Interested in extreme weather events? Then a hurricane—a swirling mass of wind, rain, thunder, and chaos—will intrigue you. Hurricanes begin over tropical and subtropical ocean water. It starts when warm water, moist air, and strong winds collide and create a rotating bundle of thunderstorms and clouds. A hurricane might last a few hours or several days.

 

Some hurricanes roar onto land bringing punishing wind, torrential rain, walls of water, even tornados. The wind, rain, and water surge wreak havoc on the coastline and damage hundreds of miles inland.

 

Violent winds flip cars, sink boats, and rip houses apart. Hurricane winds range from 74 miles an hour (119 kilometers an hour) to 150 ​miles an hour​ (241 kilometers an hour) or more. Wind creates high waves and pushes the water onto shore. The water surge can be 30 feet (9 meters) high. That's as high as a 3-story building.
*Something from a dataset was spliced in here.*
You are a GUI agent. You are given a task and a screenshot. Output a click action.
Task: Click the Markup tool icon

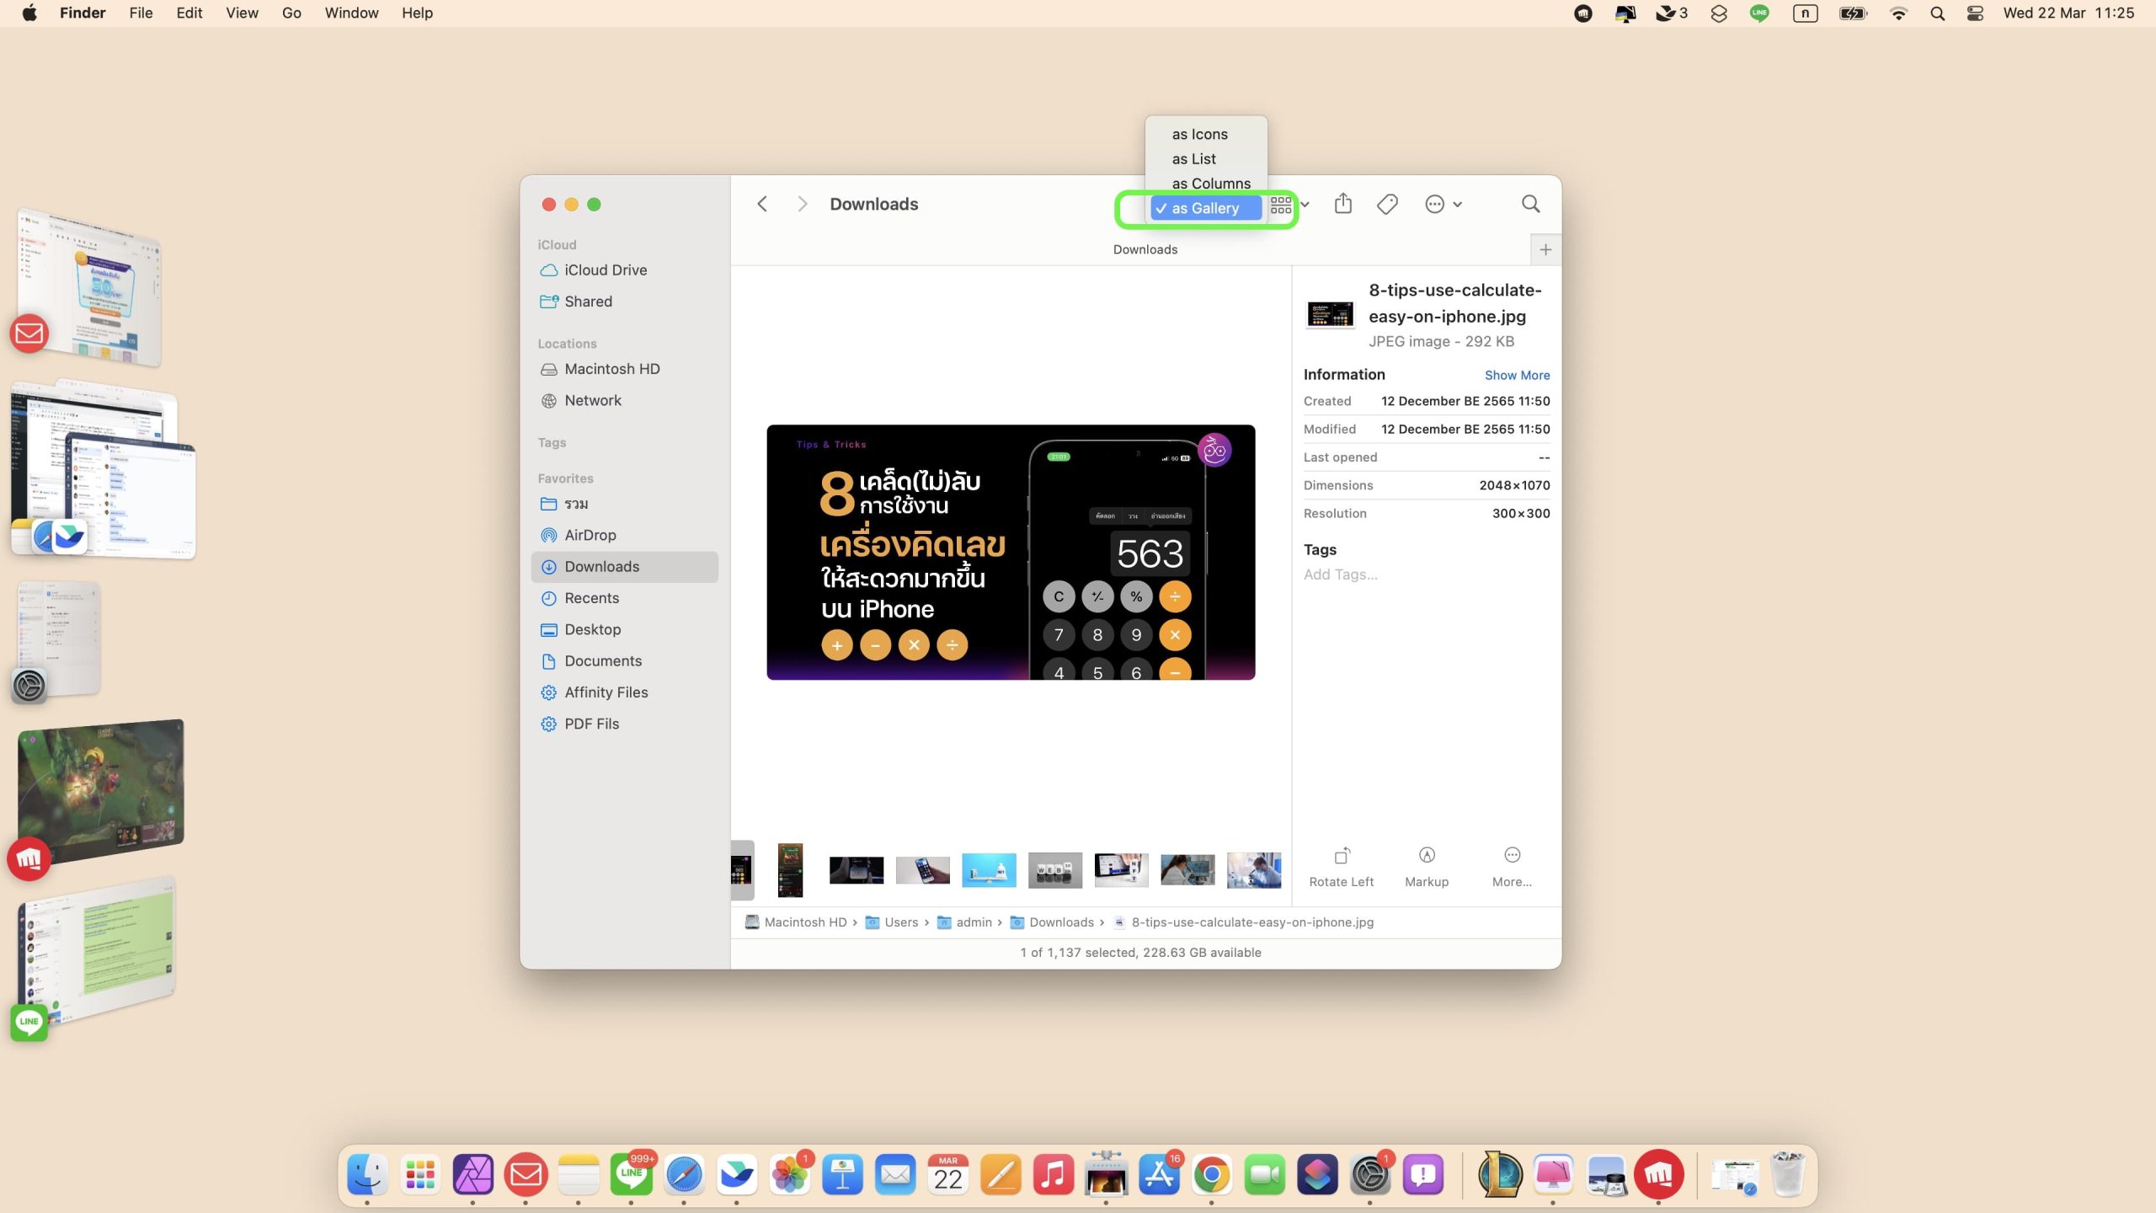[x=1427, y=856]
Storm surges cause most of the fatalities and damage.

 

In addition to the storm surge, hurricanes bring rain. Lots of rain. In 2009, a storm hammered Taiwan with 114 inches (290 centimeters) of rain in only three days. Hurricane rains cause landslides, flash floods, and long-term floods.

 

Because meteorologists can predict and track hurricanes, people living in a hurricane's path can stay safe by advance preparation, including an evacuation plan, creating an emergency kit with food, water, and other supplies (don't forget your pets), and most importantly by listening to local authorities on the best ways to stay safe.

 

Hurricane Parts

Eye: The calm center. The eye can be 20-40 miles (32-48 kilometers) wide. In the eye, rather than dark clouds and rain, one might see blue sky or a starry night.


Eyewall: The clouds that swirl around the eye. It has the most intense rain and winds, sometimes as fast as 200 miles an hour (321 kilometers an hour).


Rain bands: Thunderstorms and clouds that spiral in toward the eyewall.